Klein sees nothing extraordinary about his commitment. “There are hundreds of dedicated editors who do this every week,” he says. “Of course, there are also hundreds of thousands of enthusiasts who spend 20-plus hours a week playing World of Warcraft, building models, or hanging out in chat rooms. Wikipedia just provides a way to work on widely read material in collaboration with others. This is the natural human desire to share what we know.”
There are umpteen smaller ways you can contribute to the site if you’re not ready to pen massive, multi-sourced treatises on the Halifax Explosion or Charles Stewart Parnell or Spaghetti Westerns. Consider, for instance, the myriad tasks on the to-do lists of the Massachusetts WikiProject. (WikiProjects are pages devoted to the management and betterment of any number of Wikipedia topics.) One could help standardize the articles on all 50 cities and 301 towns in the Bay State. Or create a Boston Neighborhood Section.
There’s also the ever-necessary role of the humble WikiGnome, a user who scurries about quietly behind the scenes, fixing typos, correcting poor grammar, and repairing broken links. Or you could fight the righteous battle, claiming membership in Wikipedia’s Counter-Vandalism Unit. (“This user screws vandals and treats them with no mercy,” reads one profile’s badge of honor.) But if you’re up for something more, there’s always the yeoman’s work of penning new articles from scratch.
Just do it well. No doubt, you’ve sometimes stumbled upon what are called “stubs” in the Wiki wilderness — prosaic, bare-bones, not-especially helpful summaries. Stubs suck. If one is to undertake authorship, one should strive for quality. Source well. Write clearly. Consult with the Wikipedia Manual of Style, an exhaustive compendium of grammatical guidelines.
If your article is of a high enough quality, it might get designated a “Good” article — “no obvious problems, gaps, excessive information” — of which there are currently only 3200. (One example being the entry on the International Space Station, which is 7000 words long and cites 37 sources.)
It might even get the rarer “Feature” designation — “Definitive. Outstanding . . . a great source for encyclopedic information” — of which there are just 1752. (See the piece on Tourette’s Syndrome, a crisp and information-packed 5200 words, with eight book-length sources and 84 online references.)
But on a site with millions of them, why are so few articles considered merely good?
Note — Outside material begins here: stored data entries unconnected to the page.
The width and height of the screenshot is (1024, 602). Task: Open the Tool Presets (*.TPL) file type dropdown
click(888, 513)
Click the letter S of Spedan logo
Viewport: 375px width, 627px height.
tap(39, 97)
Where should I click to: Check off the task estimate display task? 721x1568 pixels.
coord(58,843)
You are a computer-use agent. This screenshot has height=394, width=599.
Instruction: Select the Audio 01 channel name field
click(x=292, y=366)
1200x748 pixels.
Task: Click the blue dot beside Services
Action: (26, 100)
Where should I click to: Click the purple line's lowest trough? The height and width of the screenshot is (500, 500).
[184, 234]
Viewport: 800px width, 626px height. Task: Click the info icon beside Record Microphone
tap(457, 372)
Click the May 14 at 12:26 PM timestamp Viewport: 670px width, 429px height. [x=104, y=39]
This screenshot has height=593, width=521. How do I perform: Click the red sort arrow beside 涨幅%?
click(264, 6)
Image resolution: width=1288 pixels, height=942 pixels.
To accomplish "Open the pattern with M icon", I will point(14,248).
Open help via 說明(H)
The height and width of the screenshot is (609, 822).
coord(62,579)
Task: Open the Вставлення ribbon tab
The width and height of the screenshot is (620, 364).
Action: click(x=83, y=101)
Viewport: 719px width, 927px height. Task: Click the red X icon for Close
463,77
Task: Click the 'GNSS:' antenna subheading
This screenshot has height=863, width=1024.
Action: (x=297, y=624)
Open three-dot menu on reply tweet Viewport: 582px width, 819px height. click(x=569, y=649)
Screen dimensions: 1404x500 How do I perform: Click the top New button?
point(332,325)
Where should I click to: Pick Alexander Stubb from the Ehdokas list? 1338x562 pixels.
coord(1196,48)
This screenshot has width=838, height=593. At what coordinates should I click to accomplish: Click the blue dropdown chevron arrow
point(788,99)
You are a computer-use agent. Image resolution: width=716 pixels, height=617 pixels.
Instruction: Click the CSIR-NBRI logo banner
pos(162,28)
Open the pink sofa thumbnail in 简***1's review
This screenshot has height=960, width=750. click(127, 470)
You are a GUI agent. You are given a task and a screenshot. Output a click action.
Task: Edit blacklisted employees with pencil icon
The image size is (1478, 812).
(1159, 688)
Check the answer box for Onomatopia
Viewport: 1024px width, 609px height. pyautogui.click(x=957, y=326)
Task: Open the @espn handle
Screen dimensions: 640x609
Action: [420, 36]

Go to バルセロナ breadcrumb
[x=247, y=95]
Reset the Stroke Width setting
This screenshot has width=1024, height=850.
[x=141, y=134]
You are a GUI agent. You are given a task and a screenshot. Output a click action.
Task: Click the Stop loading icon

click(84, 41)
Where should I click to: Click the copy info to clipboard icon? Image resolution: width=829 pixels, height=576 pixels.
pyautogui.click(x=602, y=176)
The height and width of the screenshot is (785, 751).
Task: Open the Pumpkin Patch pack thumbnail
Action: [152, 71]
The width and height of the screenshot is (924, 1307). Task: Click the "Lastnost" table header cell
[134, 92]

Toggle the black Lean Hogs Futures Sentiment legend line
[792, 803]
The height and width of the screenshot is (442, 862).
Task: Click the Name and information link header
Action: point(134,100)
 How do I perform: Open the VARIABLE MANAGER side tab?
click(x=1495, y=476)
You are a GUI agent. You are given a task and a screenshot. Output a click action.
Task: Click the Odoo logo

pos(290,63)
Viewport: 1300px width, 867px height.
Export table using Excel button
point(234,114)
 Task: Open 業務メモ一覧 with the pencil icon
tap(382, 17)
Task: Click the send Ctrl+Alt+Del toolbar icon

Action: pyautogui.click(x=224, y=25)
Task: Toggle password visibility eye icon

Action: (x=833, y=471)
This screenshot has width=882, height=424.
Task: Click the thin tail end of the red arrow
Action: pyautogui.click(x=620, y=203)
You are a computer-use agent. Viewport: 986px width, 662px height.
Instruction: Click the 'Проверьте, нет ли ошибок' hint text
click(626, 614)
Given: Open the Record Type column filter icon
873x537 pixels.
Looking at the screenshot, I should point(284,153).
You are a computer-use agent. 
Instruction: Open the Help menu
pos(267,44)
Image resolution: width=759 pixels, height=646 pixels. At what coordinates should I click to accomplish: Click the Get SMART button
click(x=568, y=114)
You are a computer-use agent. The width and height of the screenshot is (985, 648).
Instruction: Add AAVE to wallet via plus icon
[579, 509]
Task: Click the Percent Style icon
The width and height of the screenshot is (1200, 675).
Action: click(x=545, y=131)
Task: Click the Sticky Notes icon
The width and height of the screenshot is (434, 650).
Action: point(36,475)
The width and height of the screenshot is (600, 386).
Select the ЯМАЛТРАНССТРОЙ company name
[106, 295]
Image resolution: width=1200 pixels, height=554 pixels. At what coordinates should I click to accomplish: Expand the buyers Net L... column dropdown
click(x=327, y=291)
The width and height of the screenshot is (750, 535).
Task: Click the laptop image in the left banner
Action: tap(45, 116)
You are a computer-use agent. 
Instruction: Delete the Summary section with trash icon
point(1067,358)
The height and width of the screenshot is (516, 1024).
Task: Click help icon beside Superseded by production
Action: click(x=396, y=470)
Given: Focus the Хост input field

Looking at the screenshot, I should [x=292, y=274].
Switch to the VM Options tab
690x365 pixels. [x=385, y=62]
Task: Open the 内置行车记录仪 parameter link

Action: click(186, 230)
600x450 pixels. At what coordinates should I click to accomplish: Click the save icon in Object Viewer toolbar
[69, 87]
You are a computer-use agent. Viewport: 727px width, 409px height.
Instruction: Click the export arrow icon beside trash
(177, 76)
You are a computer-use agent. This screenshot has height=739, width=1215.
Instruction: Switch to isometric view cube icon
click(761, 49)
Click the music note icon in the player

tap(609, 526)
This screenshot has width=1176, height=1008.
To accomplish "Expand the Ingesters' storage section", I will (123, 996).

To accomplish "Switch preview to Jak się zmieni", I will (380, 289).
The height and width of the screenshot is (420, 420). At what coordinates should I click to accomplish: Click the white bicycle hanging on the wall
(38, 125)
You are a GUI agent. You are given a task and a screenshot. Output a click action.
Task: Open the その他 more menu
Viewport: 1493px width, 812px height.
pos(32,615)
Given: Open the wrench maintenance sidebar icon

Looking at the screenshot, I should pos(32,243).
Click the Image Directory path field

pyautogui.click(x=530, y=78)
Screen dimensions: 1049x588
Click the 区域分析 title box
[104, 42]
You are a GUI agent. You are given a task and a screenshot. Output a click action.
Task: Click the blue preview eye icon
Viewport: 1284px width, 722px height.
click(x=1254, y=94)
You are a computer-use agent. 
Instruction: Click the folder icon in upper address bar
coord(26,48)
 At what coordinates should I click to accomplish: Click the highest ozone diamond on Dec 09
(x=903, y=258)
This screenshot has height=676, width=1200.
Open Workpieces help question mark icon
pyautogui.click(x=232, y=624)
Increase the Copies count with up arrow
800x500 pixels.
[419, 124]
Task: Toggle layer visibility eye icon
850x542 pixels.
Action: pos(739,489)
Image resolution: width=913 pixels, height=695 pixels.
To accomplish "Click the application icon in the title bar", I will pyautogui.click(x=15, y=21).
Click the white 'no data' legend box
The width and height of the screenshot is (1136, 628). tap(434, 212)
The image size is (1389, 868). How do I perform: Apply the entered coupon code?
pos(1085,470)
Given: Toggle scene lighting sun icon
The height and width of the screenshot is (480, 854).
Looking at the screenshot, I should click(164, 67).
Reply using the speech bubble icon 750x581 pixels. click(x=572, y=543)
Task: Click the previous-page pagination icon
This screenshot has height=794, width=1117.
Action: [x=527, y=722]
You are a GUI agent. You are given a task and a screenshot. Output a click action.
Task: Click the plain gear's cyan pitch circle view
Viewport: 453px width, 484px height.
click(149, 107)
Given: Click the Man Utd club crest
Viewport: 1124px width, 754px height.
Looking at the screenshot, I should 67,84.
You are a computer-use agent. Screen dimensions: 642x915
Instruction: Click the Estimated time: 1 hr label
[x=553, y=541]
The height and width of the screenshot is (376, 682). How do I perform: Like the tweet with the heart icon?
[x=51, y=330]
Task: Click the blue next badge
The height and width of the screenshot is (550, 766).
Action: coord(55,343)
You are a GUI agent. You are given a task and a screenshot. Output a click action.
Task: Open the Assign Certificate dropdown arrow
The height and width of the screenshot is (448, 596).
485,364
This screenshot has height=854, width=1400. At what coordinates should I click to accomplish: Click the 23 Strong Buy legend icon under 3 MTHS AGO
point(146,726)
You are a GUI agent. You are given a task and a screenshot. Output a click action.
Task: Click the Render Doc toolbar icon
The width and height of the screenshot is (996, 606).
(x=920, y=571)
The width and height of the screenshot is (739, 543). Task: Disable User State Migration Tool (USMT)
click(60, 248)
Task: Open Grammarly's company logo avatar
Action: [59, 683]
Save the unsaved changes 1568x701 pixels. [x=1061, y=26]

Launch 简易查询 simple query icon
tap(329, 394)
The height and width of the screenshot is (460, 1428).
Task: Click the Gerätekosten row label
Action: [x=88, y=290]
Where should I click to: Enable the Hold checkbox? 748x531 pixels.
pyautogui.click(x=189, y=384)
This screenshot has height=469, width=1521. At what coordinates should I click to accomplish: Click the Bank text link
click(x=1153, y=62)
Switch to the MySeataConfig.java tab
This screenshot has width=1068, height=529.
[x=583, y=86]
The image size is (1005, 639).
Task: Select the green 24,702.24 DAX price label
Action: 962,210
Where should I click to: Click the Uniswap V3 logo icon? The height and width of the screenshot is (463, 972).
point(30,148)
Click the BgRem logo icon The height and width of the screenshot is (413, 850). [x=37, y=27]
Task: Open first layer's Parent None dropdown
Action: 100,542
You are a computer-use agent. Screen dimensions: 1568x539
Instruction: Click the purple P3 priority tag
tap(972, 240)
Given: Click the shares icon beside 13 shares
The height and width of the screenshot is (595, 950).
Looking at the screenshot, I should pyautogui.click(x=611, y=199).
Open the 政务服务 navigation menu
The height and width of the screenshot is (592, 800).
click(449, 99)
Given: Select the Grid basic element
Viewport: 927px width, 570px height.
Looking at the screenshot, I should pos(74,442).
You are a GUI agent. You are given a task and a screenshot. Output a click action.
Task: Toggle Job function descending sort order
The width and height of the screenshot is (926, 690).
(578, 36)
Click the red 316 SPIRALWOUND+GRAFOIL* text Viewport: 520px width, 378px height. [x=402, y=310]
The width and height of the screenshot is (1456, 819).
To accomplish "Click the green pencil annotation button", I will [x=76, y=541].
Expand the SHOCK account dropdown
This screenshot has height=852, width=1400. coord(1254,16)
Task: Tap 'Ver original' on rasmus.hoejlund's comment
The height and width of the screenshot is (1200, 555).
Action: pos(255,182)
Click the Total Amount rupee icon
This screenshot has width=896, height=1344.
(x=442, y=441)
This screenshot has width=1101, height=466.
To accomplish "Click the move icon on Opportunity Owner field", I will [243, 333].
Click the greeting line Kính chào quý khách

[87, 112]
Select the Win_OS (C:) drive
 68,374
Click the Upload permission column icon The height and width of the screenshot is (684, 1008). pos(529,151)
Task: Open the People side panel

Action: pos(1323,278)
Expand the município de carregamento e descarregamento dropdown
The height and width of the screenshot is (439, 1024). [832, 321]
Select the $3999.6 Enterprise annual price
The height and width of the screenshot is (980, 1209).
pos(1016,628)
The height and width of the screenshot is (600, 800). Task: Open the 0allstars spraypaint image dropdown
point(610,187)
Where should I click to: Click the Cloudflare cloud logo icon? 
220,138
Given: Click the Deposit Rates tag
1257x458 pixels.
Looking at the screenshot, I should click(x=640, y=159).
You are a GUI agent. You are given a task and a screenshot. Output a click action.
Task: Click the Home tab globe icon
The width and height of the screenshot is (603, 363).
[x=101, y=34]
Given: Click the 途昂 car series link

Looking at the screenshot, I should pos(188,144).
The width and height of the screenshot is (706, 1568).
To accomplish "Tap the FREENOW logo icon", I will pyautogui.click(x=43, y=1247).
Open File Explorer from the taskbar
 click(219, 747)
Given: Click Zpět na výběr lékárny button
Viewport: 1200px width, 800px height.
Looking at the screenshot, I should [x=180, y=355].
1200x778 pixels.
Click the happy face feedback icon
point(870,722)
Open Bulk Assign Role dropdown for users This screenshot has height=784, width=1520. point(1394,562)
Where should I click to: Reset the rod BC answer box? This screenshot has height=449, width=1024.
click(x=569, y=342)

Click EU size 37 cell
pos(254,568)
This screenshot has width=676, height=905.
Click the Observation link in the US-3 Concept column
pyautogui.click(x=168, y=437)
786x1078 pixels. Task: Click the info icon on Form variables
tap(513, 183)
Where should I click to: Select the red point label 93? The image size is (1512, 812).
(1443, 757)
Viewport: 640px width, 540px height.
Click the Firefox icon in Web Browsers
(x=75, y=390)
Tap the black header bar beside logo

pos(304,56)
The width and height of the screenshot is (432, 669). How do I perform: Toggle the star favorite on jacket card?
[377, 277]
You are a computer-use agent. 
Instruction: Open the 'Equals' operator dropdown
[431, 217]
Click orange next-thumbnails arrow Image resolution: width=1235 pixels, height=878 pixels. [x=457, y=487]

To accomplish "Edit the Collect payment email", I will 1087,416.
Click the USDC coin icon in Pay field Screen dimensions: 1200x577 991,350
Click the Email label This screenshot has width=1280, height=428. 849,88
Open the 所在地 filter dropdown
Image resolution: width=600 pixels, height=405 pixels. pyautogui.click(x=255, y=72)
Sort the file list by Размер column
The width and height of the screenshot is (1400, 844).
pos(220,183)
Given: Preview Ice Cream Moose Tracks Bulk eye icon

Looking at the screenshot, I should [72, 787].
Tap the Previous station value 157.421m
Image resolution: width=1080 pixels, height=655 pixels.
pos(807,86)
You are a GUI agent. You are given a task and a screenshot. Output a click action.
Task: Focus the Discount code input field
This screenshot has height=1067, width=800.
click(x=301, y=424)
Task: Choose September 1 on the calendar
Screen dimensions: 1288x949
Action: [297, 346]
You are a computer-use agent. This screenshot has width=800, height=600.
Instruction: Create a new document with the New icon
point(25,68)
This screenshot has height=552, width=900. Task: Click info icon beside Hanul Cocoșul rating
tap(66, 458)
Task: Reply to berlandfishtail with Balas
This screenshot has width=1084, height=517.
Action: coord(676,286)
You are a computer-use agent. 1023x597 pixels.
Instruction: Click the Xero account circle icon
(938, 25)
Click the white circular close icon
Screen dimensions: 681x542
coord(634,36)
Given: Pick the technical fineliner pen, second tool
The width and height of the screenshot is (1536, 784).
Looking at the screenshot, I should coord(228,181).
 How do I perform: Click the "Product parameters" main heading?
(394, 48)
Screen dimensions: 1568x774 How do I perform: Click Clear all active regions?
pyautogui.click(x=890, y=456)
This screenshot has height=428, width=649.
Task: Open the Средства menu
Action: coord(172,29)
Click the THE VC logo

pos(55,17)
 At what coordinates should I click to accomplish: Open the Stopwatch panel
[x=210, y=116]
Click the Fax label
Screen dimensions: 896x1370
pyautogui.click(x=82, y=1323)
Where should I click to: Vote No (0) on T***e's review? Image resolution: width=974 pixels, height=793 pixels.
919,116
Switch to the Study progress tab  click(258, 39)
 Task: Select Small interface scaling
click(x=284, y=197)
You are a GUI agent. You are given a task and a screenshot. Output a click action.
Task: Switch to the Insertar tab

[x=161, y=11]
It’s a question, says GlassCobra, that answers itself. “There are literally millions of articles on Wikipedia. Because we struggle to get so many to even a readable quality, there’s often not enough manpower to improve an article further. Our criteria for good articles are relatively strict: it took me the better part of a day to write the one that I’ve done.” For featured articles, scrutinized by site editors for clarity, flow, structure, and sources, the strictures are even more rigorous.
At Wikipedia, the old adage holds true: write what you know. Dereck Blackburn (username: Lostwars), 27, who splits his time between Cambridge and Denver, started contributing to Wikipedia a couple years ago. “At the time I started, there were only 750,000 articles. And a lot of them were in total disarray.” So he set about to change that.
An aviation buff, Blackburn thinks the first article he wrote for the site was about the Greater Kankakee Airport in Illinois. Since then, he’s started or contributed to almost 7000 entries.
“Keep thinking about your world,” he says. “What is it in your world that you know more about than anyone else does?” And while the site has become so exhaustive that it’s getting ever harder to find topics that haven’t already been covered, Blackburn says one can always telescope in. “Wikipedia has grown to the point now that it’s okay to write about Walden Pond. And it’s okay to write about the road that goes by Walden. And it’s okay to write about a particular intersection of that road. The smallest, minute thing can be a Wikipedia entry.”
Which raises a question: does the site’s exhaustiveness risk diluting what’s really important? Sure, as was noted in a New Yorker article this past year, the site’s millionth article was about a Glaswegian train station. Such a mundane locale would certainly never have merited mention in the august Encyclopedia Britannica. But consider that, in the 24 hours after the stub was created, “the entry was edited more than four hundred times, by dozens of people.” People do care about this stuff.
Yes, there’s always the risk the Joe Sixpack will log on to write an article about himself. But as soon as it’s noticed, it will be deleted. There are notability criteria for who’s deserving of an entry. (If you’re an author, for instance, “your book must have sold at least 5000 copies,” says Klein.)